September is National Cholesterol Education Month, and physicians agree that understanding what cholesterol really is and why we should pay attention it to are important steps toward a heart-healthy life.

Cholesterol is not inherently bad. “It’s in the membranes of every one of our cells, and it’s used to make hormones in our body, in digestive enzymes for digesting food, and for vitamin D metabolism,” says Dr. Glenn Davison, a cardiologist with Cardiac Specialists of St. Luke’s Hospital. He likens cholesterol to pulp in an orange. Lipoprotein is the orange—the substance that carries the cholesterol through the body—and it comes in two varieties: high-density (HDL) and low-density (LDL).

“The low-density lipoprotein accumulates in artery walls and causes blockages,” Davison explains. Although blockages can form anywhere in the body, they are most dangerous when they occur in the heart and brain, potentially causing heart attack or stroke.

On the other hand, HDL is known as ‘good cholesterol.’ “It participates in what’s called ‘reverse cholesterol transport,’ ” he says. It carries cholesterol like a little dump truck away from blockages and back into the liver, where it is processed and cleared from the body. “The higher the HDL, the more protective it is,” he adds.

Striving for a balance of low LDL and high HDL is the goal. Both lifestyle choices and genetics play a part in the cholesterol equation. Limiting dietary cholesterol, saturated fat and trans-fat while focusing on fruits, vegetables, whole grains and lean protein will help decrease LDL, while exercise increases HDL.

However, genetic factors also affect cholesterol production. Some people are prone to unhealthy levels of LDL and have trouble reducing them adequately with lifestyle changes alone. Many of these individuals are among the millions of Americans who take statins, prescription drugs that interfere with cholesterol production.

“We use statins a lot because they’ve been shown in research to prevent heart attacks and reduce mortality among people who have diabetes and heart disease,” says Dr.
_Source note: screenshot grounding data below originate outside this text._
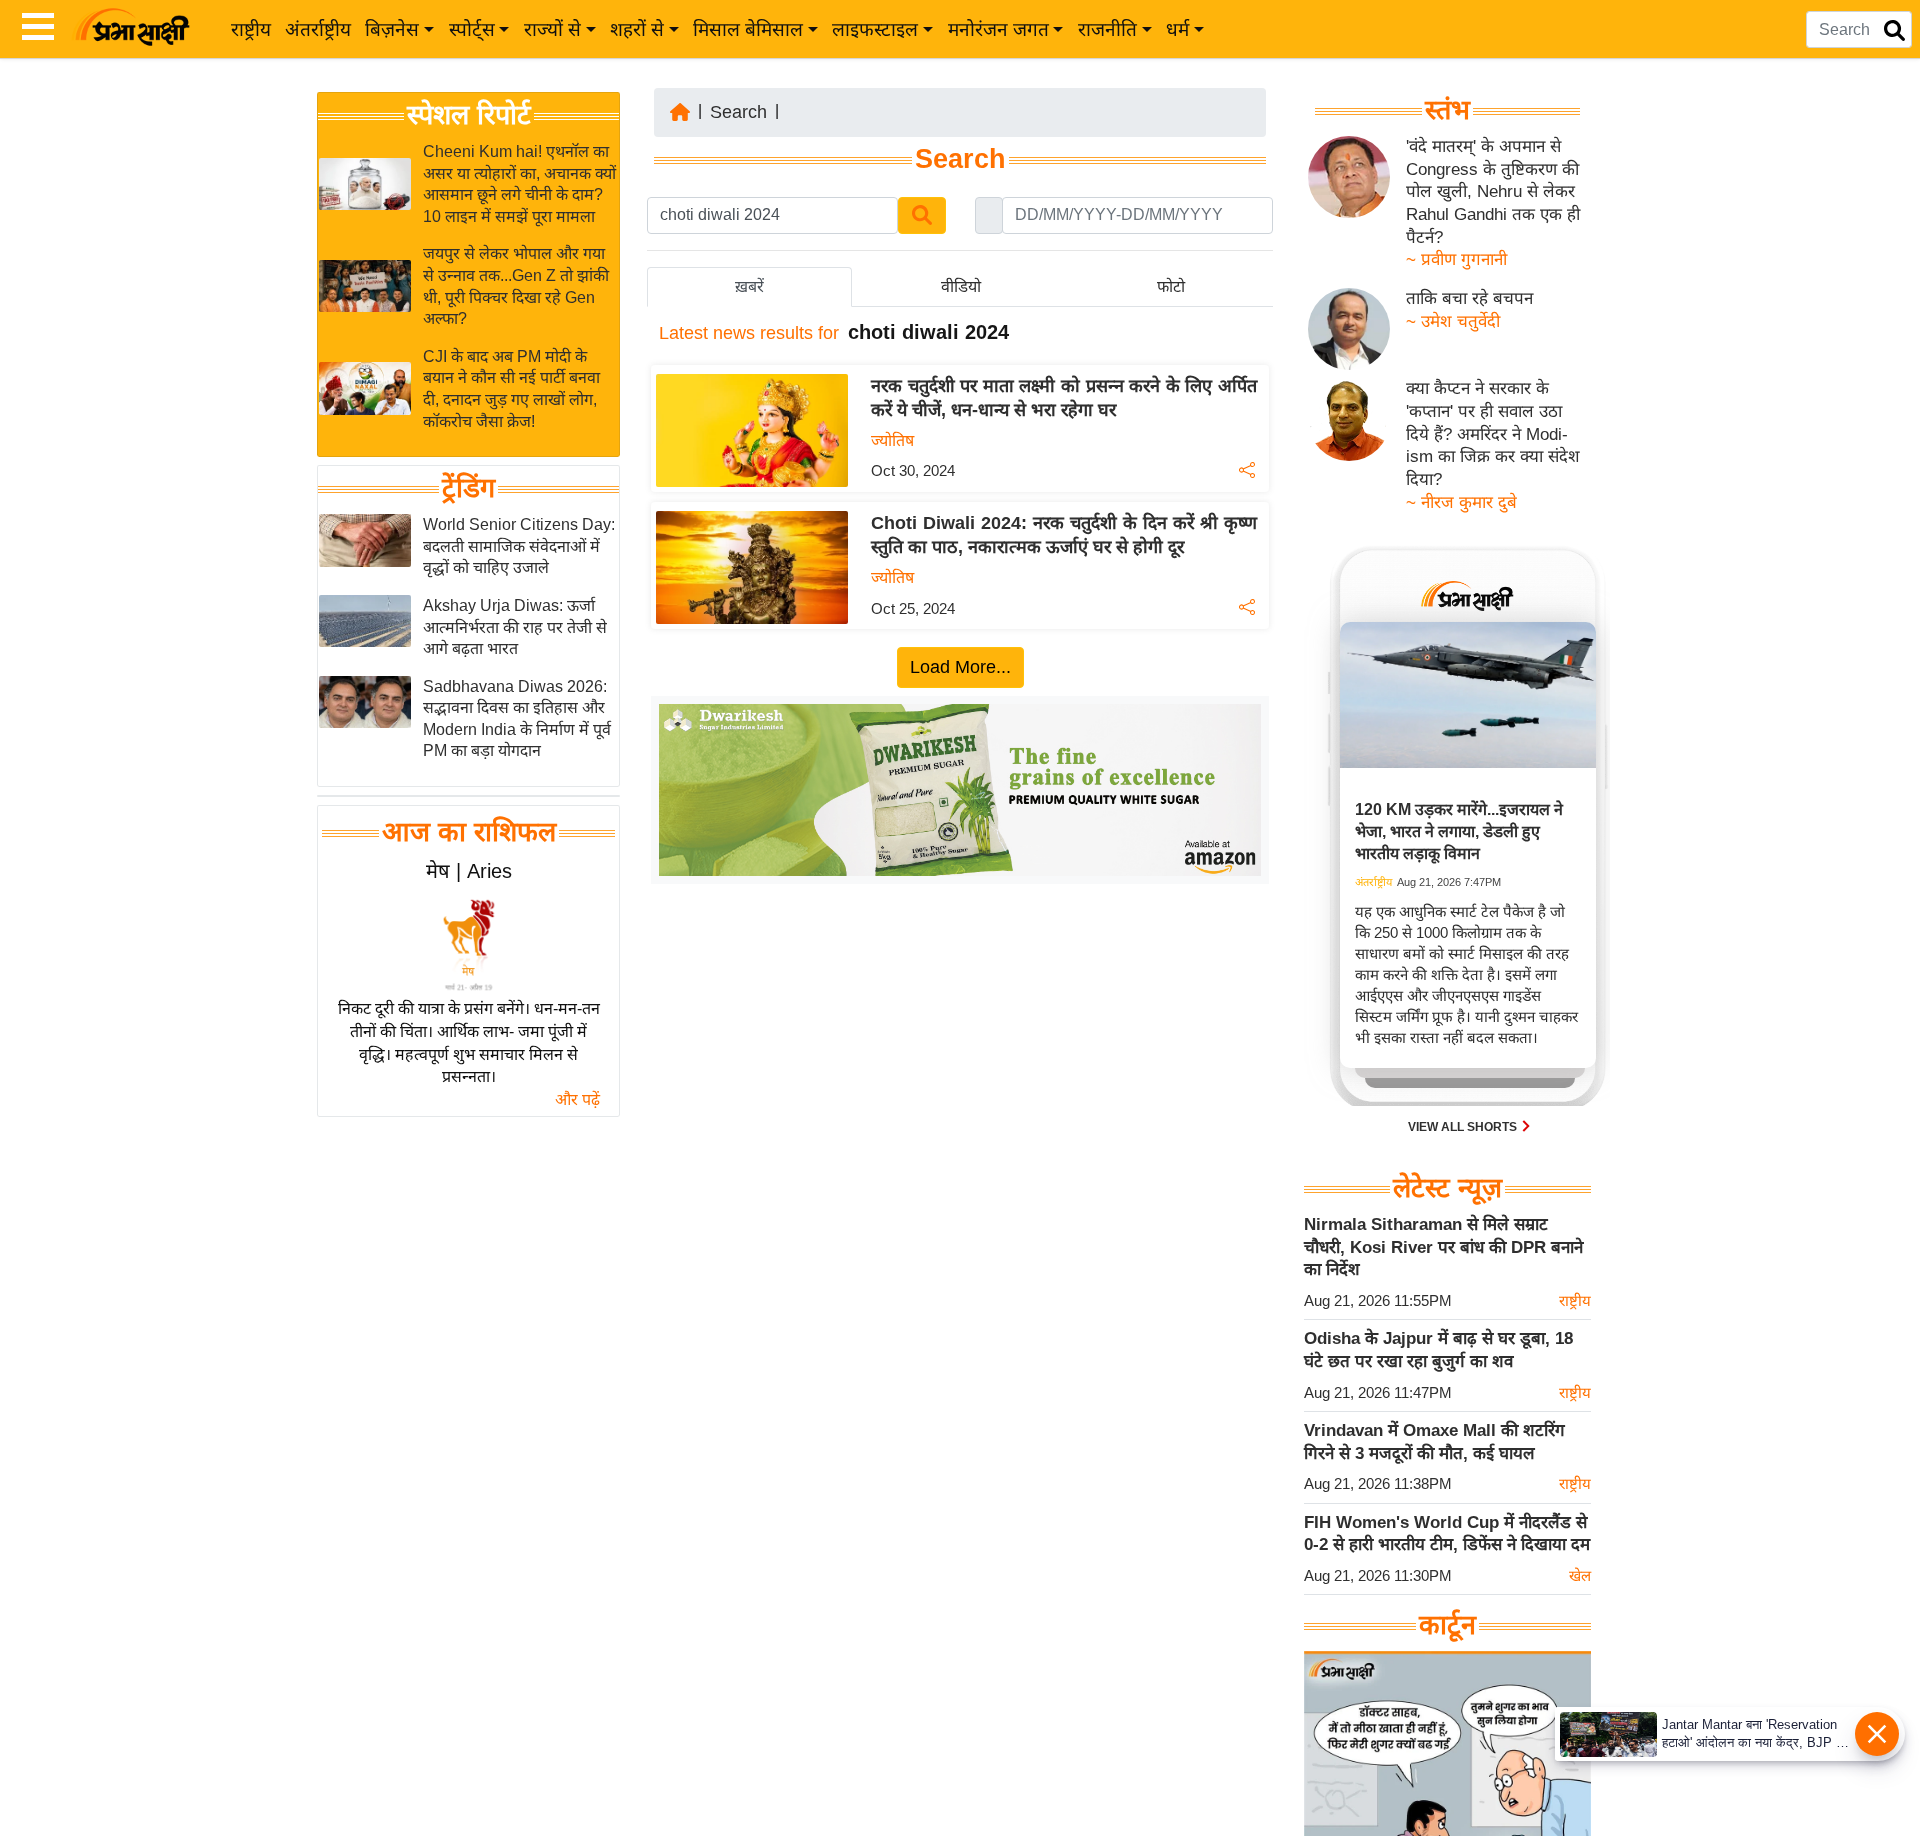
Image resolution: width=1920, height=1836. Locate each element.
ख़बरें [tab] (749, 286)
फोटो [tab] (1171, 286)
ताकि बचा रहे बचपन (1469, 298)
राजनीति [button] (1107, 29)
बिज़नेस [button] (392, 29)
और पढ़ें (577, 1099)
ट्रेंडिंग (468, 488)
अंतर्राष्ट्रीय (318, 29)
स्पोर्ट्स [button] (472, 29)
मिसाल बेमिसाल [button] (748, 29)
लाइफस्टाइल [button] (875, 29)
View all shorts (1464, 1127)
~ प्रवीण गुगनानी (1456, 259)
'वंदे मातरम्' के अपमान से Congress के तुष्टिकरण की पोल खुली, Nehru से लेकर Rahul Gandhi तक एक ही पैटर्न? (1493, 192)
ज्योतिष (892, 440)
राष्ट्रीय (251, 29)
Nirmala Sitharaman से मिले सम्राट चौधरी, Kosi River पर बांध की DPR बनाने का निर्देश (1443, 1247)
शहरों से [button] (637, 29)
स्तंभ (1447, 110)
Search (738, 112)
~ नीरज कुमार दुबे (1461, 502)
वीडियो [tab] (961, 286)
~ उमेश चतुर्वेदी (1453, 321)
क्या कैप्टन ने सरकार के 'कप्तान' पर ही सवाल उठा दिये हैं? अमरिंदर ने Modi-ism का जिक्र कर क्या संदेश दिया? (1493, 434)
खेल (1580, 1575)
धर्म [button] (1177, 29)
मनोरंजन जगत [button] (998, 29)
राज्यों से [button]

Ben Voss with Associated Internists and on staff at Missouri Baptist Medical Center.

“There are a lot of people who are at risk for heart disease within the next 10 years who should be on a statin,” he says. “There’s been plenty of research that shows that in healthy people, statins also decrease risk of heart attacks and slight evidence that shows decreased risk of death in older people with no heart disease. But once people have heart disease and diabetes, it becomes essentially a no-brainer. You really want them to be on a statin because the evidence is so strong that statins prevent recurrent heart attacks.”

Being on a statin does not excuse someone from following a heart-healthy lifestyle. Diet, exercise and stress management remain important prescriptions. And Voss reminds patients that cholesterol is only one risk factor. Controlling blood pressure and not smoking also are crucial to a healthy cardiovascular system.

“People with bad cholesterol don’t know it,” Davison adds. “So the first step is to go see your doctor and get your cholesterol checked. Then make lifestyle changes. Do whatever you can to be a little better than yesterday. Just continually work on improving.”